Written instruction => Rewrite the material below, changing every "icon" to "button" and keeping everything else the same. Leave the pictures out of your version.

Dataset rows =>

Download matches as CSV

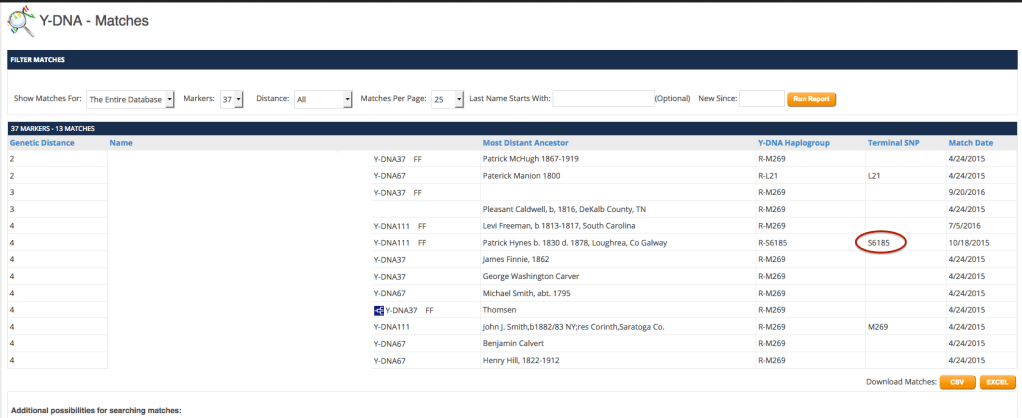point(957,381)
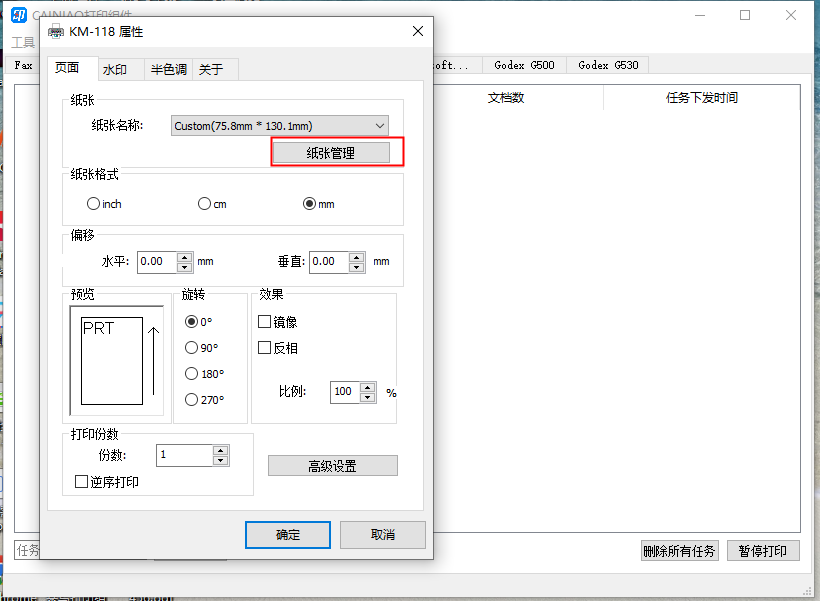This screenshot has width=820, height=601.
Task: Select the Godex G500 printer tab
Action: tap(524, 65)
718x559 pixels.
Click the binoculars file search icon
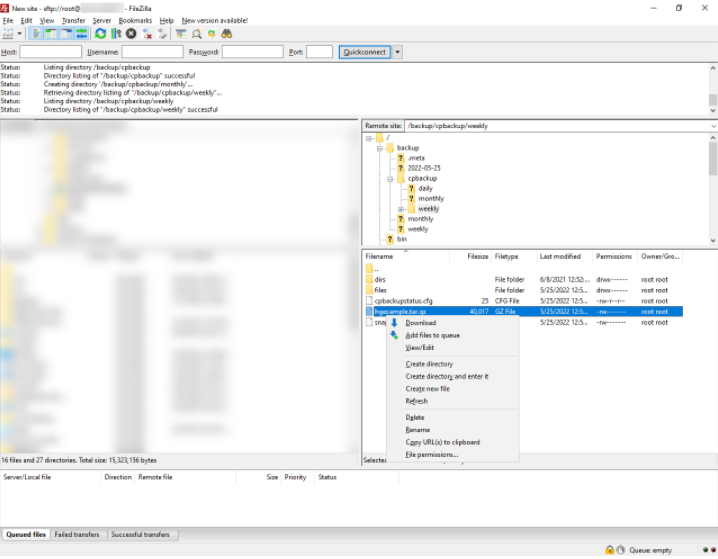[227, 34]
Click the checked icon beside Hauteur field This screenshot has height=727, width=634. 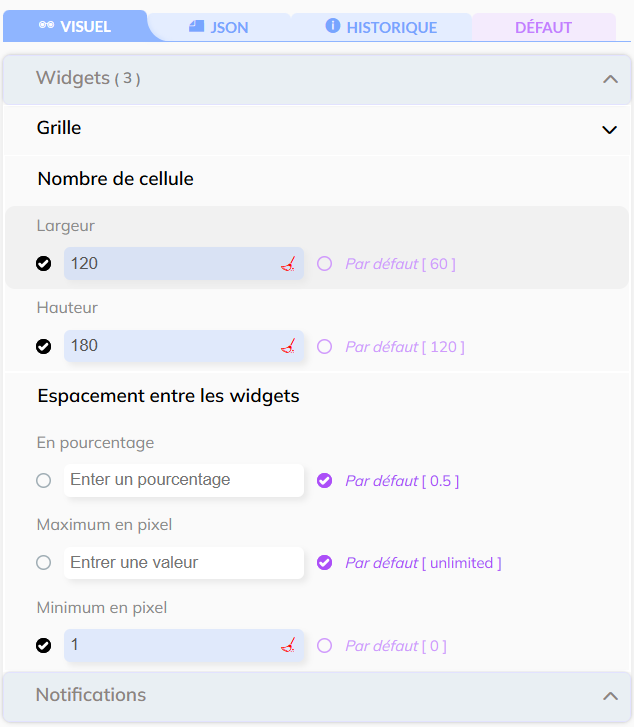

Written solution =>
Download matches as CSV

point(957,381)
This screenshot has width=820, height=601.
Task: Select the Godex G500 printer tab
Action: tap(524, 65)
718x559 pixels.
Click the binoculars file search button
[227, 34]
Click the checked button beside Hauteur field This screenshot has height=727, width=634. 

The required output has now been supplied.